Microdialysis studies have shown that psychostimulants act through a common neurochemical mechanism of elevating synaptic dopamine content in the mesocorticolimbic dopaminergic system. However, little information is available regarding the dynamics of the interaction between the elevated synaptic dopamine levels induced by a psychostimulant and postsynaptic dopamine receptors. The goal of the current investigation was to determine if positron emission tomography (PET) studies using the dopamine D2-selective radioligand [18F]4′-fluoroclebopride ([18F]FCP) could be used to measure synaptic dopamine levels.
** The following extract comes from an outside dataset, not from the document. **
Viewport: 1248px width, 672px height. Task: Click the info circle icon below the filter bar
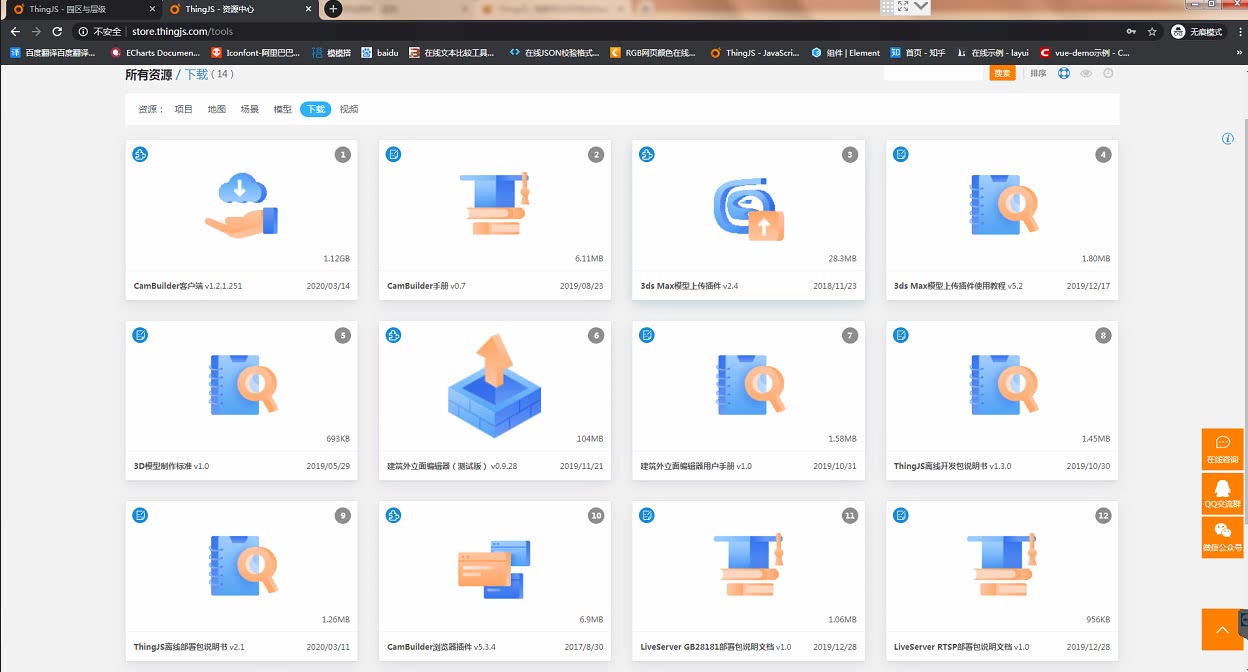(1227, 139)
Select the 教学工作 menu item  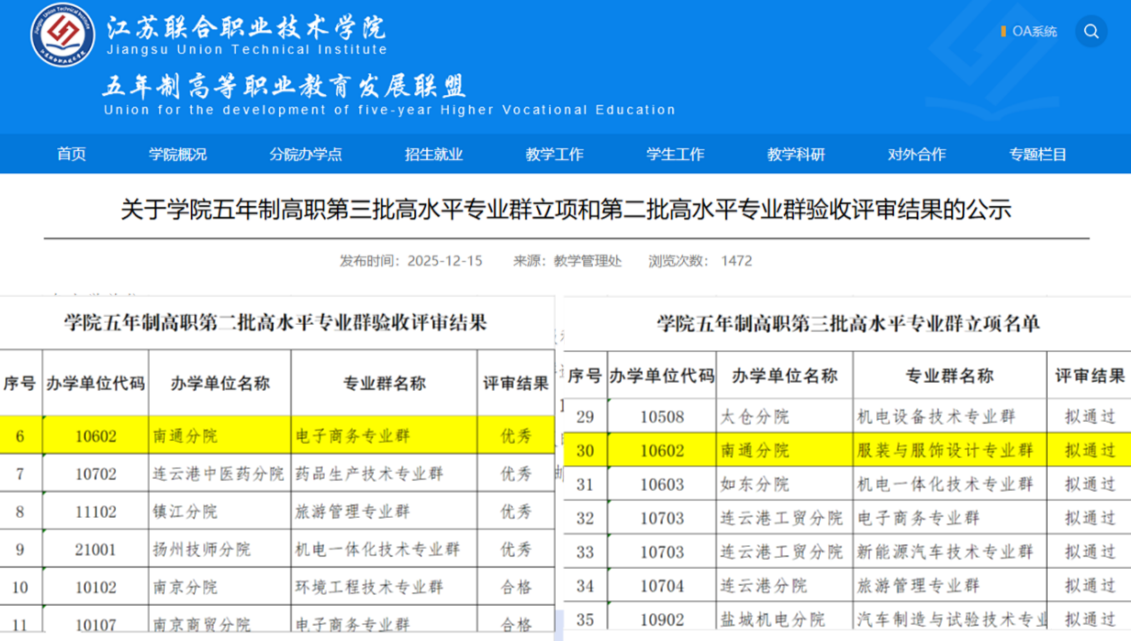[554, 154]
Rhesus monkeys were used because our previous studies revealed that [18F]FCP has a low test/retest variability in this species. Under control conditions, [18F]FCP had a high uptake and slow rate of washout from the basal ganglia, a region of brain that expresses a high density of D2 receptors, reaching kinetic equilibrium at ∼40 min. Challenge studies, each separated by at least 1 month, were conducted by administering an intravenous dose of (−)cocaine, d-amphetamine, methylphenidate, or d-methamphetamine (1.0 mg/kg) at 40 min post-IV injection of a no-carrier-added dose of [18F]FCP. In each case, the psychostimulant caused an increase in the rate of washout of [18F]FCP from the basal ganglia. Methamphetamine and amphetamine had more pronounced effects on the washout kinetics of [18F]FCP relative to cocaine and methylphenidate, a result that is consistent with the ability of each drug to elevate synaptic dopamine levels. Our results indicate that challenge studies with [18F]FCP may be a useful technique for studying the dynamics of the interaction between psychostimulant-induced increases in synaptic dopamine and postsynaptic D2 receptors.